◆ Raw data:
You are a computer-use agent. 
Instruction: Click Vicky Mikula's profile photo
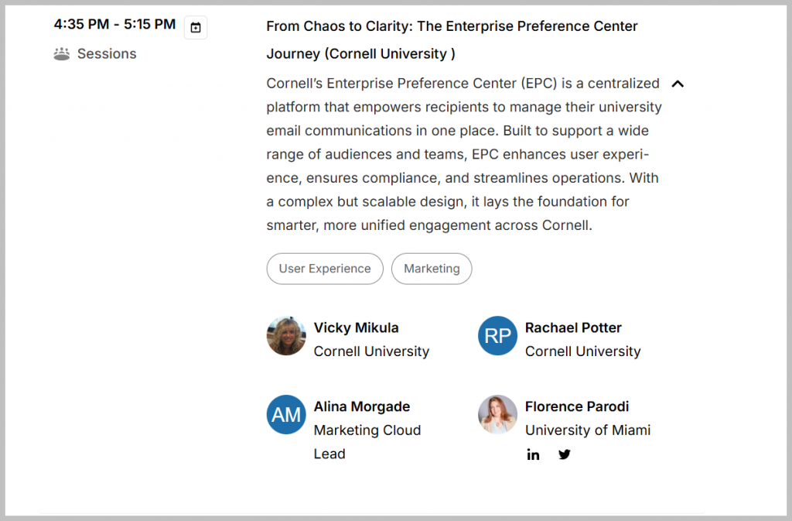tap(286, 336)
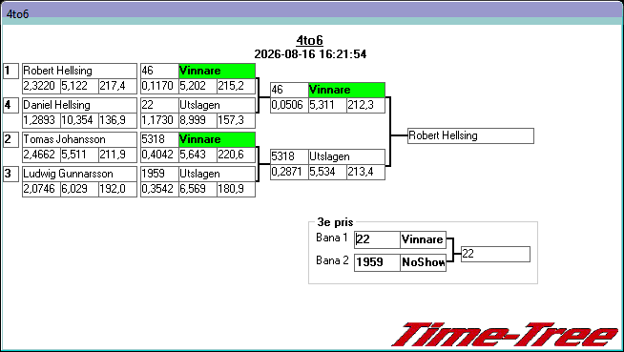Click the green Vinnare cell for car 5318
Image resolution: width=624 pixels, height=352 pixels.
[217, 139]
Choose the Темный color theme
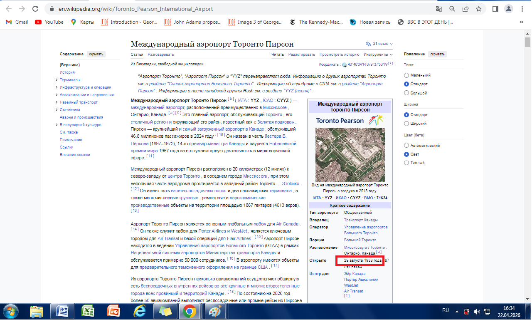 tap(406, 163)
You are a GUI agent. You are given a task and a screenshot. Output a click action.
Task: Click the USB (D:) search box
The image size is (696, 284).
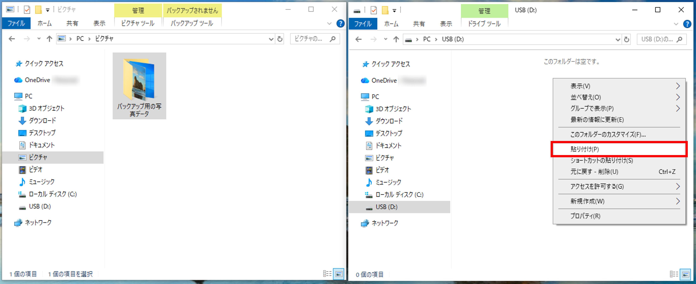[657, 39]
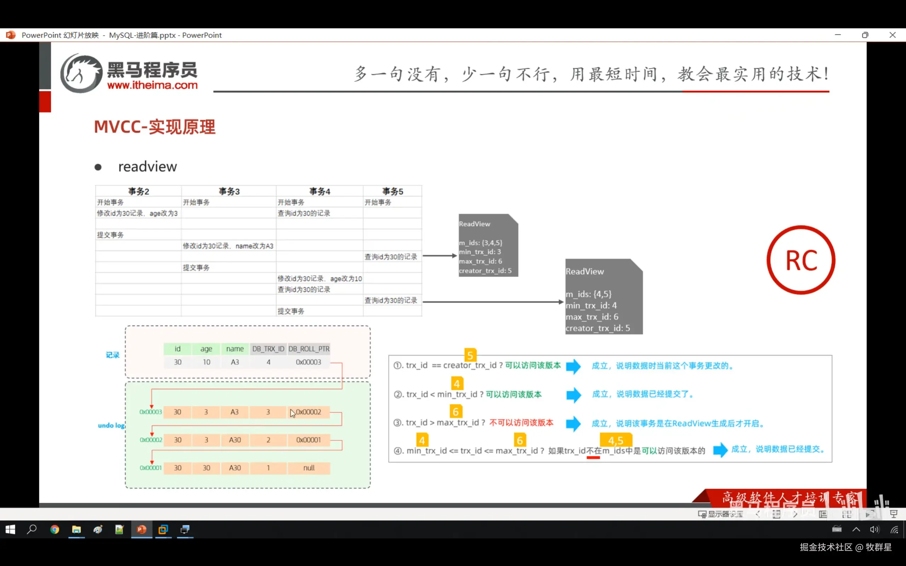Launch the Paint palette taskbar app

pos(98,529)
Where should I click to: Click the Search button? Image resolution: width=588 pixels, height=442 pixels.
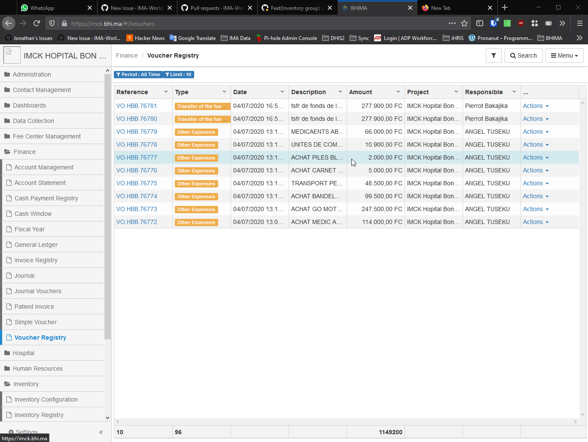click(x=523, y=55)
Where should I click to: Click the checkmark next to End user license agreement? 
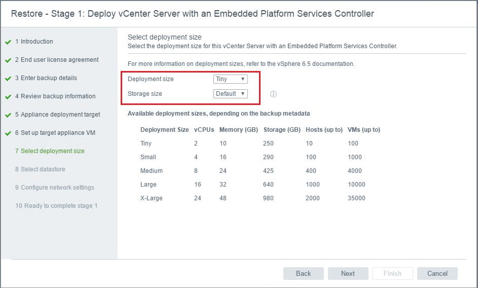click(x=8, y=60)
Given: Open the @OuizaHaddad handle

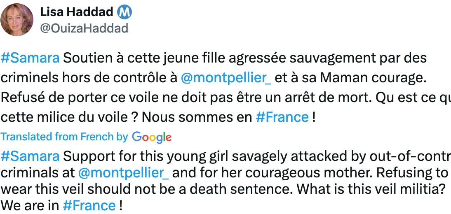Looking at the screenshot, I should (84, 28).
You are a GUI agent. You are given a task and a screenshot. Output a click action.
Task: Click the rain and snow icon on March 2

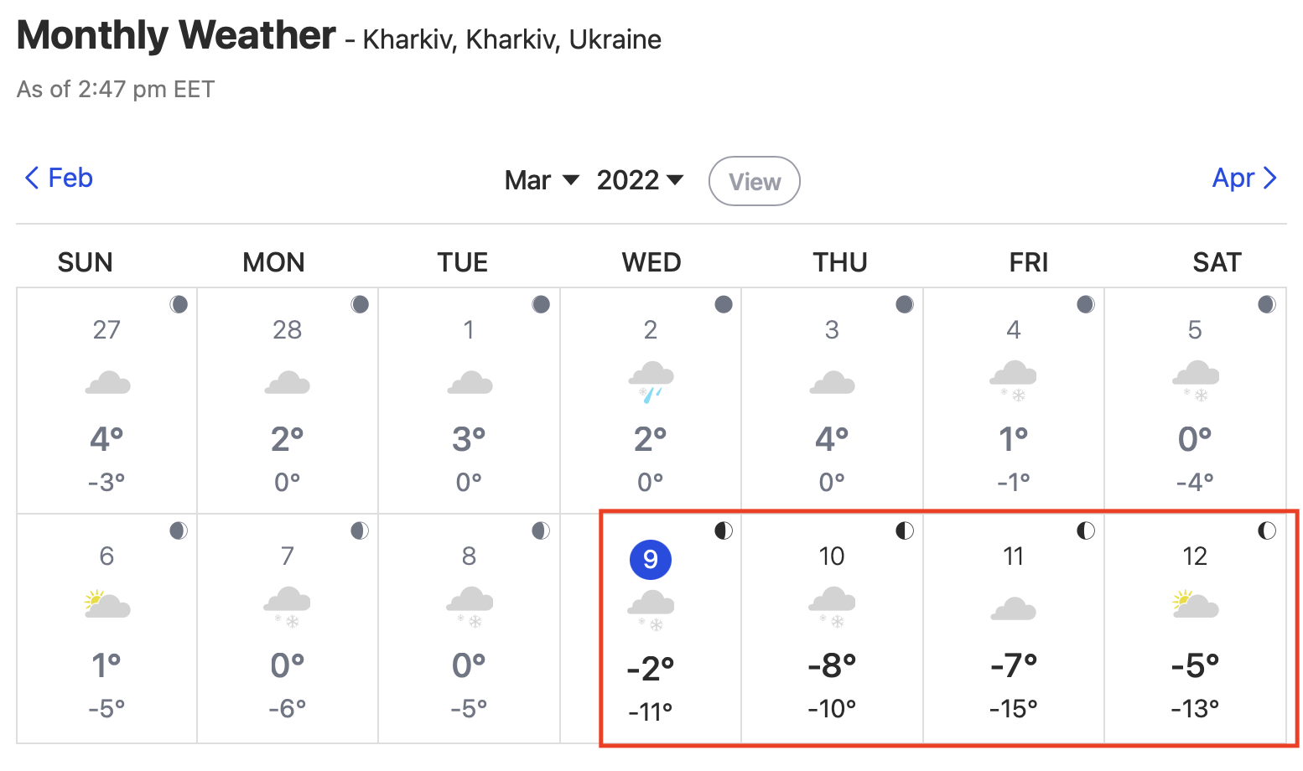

◆ What the exercise asks: Reproduce everything from the line containing "Given: Open the @OuizaHaddad handle" down to the end of the material, leaving out the pictures.

◆ Task output:
Given: Open the @OuizaHaddad handle

Looking at the screenshot, I should (84, 28).
You are a GUI agent. You are given a task and a screenshot. Output a click action.
Task: Click the rain and snow icon on March 2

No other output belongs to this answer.